* Assignment:
Could you retype exactly the line containing "You are a GUI" and every line after it in the data below, leaving out the pictures?

* Records for the task:
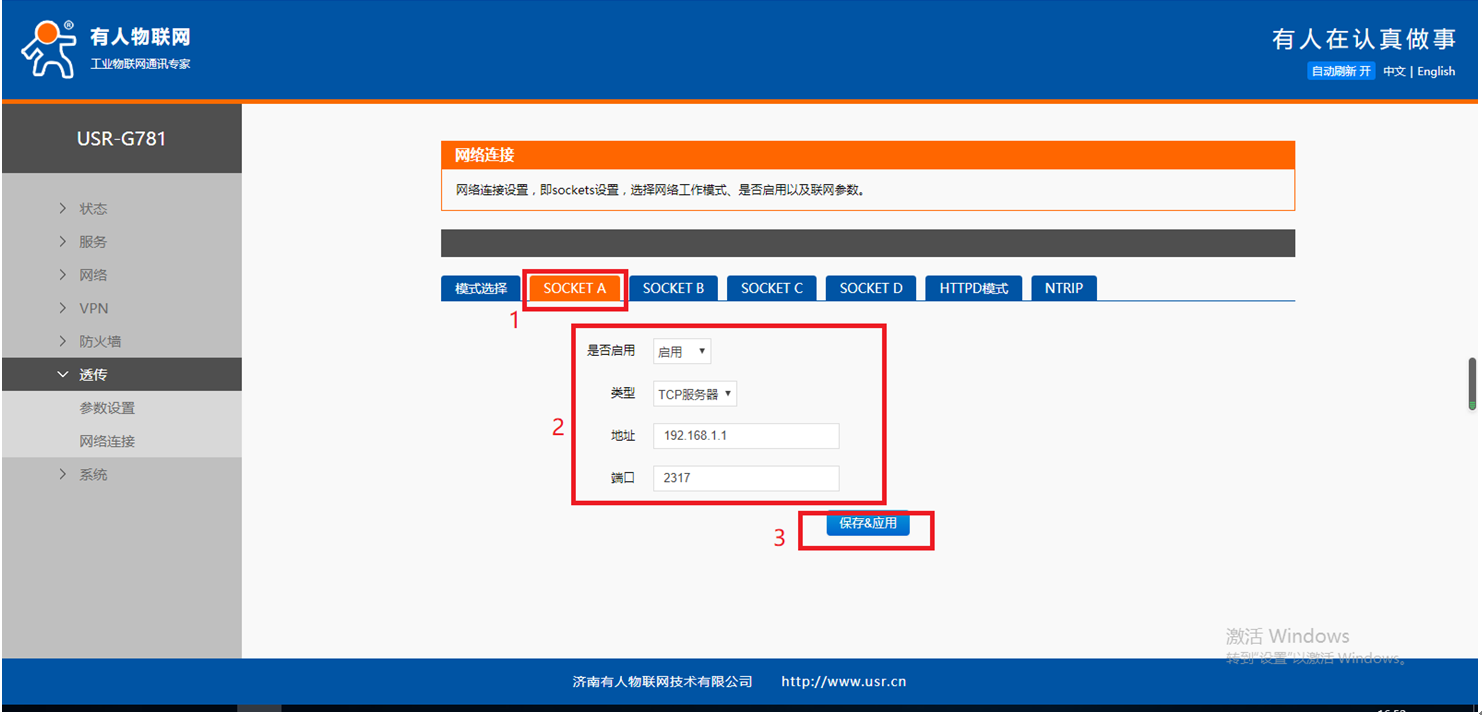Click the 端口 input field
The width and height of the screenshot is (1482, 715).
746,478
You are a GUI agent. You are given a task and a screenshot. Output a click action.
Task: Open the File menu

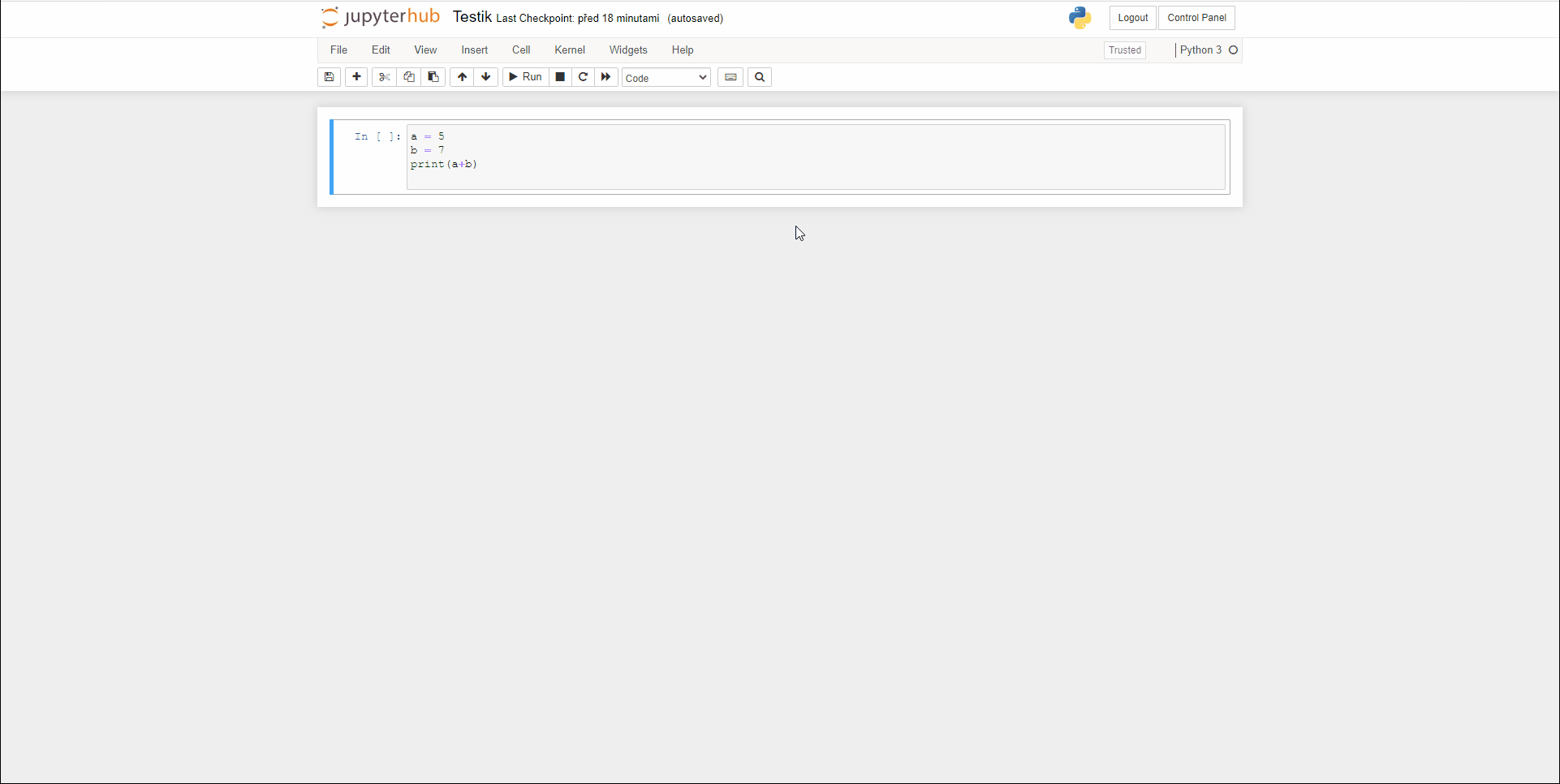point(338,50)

* Task solution:
You are a GUI agent. You are given a task and a screenshot. Output a click action.
Task: Open the File menu

point(338,50)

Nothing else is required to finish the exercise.